First Marathon

I competed and finished my first marathon this past weekend, April 3, 2011.  It took place in Athens, OH on a really flat & “fast” course (the serious runners use this race to try and qualify for Boston).  Race day was great, bright and sunny for most of it with the air temp in the low-40′s to start then warming up to the low-50s by the time I finished.  I ran the whole race in long sleeves with a vest (go Old Navy!).  I probably could have gotten away with shorts for the bottoms, thought it would have been a bit cold in the beginning.  I packed way too many of the energy chews into the vest pockets and wound up only eating about 1/3 of them.  I also ate a bit too much oatmeal in the morning, my enthusiasm for the pre-race last minute carb loading had me making twice the normal amount of instant Quaker Oatmeal than normal.  The night before, I had mac and cheese, mashed potatoes (took it easy on the gravy due to salt), and a fried egg at the local diner in Athens, OH.  The next morning, the cheering duo made their way to the same diner for what I hear was an amazing meal of pancakes the size of a large plate.  The race was well stocked with drink stations every 1-1.5 miles or so, the Gatorade was surprisingly strong (straight from the bottle without dilution) and I actually got somewhat more thirsty drinking it.  I drank half water, half Gatorade during the race.  The first half occurred easy, almost too easily I realized as I started the second half.  The last 6 miles of the race were the longest miles I’d ever run.  In the future, I think I would make that “long run” in the training schedule closer to 24 miles instead of 20.  At any rate, I struggled through the last quarter of the mile with a lot of help from fellow racers.  The daughter & mom team – mom paid for the half marathon & met her daughter at the marathon halfway mark to run the second half with her together for moral support.  I “paced” myself with these two for a good portion of the second half.  Also, there was “J”, a local, who was running his 30th anniversary marathon in the same race as his first.  He was all about the slow and steady.  There was also two guys I met near the end, “Finish Strong” and “Glad I’m not driving back home”, thanks for the pacing & encouragement!

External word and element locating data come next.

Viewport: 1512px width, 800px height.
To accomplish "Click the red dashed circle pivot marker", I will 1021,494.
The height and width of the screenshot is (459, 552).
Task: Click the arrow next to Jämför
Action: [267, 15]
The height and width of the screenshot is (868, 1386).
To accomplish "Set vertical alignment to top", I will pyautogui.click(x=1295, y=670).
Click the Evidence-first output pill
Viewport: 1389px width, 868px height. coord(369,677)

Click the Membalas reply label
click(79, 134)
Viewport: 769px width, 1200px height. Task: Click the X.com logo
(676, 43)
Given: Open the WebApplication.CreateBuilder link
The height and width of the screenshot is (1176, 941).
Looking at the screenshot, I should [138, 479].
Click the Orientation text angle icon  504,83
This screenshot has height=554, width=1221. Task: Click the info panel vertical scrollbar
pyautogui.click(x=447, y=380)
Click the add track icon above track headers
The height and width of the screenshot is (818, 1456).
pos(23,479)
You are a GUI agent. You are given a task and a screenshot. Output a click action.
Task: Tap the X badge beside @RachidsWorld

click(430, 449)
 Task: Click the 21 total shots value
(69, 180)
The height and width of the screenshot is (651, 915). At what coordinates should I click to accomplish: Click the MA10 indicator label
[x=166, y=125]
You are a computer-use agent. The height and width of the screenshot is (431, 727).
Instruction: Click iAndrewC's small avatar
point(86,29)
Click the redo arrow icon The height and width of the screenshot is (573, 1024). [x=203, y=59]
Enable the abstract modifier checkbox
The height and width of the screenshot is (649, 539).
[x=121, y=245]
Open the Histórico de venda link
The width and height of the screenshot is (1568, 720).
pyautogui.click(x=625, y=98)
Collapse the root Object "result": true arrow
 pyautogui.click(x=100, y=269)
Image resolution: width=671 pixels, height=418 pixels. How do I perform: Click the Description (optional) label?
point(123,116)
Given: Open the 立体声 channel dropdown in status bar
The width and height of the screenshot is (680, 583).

At any rate, the past 4 months of interviewing, training, and talking about running this marathon have all come to a nice close.  It’s strange to think that I decided to run a marathon back in early November, picked out this one and started on the Hal Higdon training schedule.  It took me closer to 22 weeks to train for this, I purposefully built in a two week “break” around when I would be home in MN for winter vacation – the thought of running outdoors in sub-zero temps & wind chill just did not interest me at all.  I’m really glad that I did this race and all the training for it, though I definitely didn’t train as hard as I should have and probably would have finished faster with some minor modifications to the training schedule (i.e. slightly longer “long run” & more mid-week run consistency).  Either way, I’m really happy and proud for having set this goal and achieved it.  I’m also really glad I got that post-race steak & smashed potatoes at J. Alexander’s!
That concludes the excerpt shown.